> What you need to do
Would you write out the records below exactly as given?

[Source data]

-- Opening Marker --

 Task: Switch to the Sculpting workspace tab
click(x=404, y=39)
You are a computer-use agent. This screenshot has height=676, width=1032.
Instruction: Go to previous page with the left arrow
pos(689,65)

-- Closing Marker --

> Exercise result
 Task: Switch to the Sculpting workspace tab
click(x=404, y=39)
You are a computer-use agent. This screenshot has height=676, width=1032.
Instruction: Go to previous page with the left arrow
pos(689,65)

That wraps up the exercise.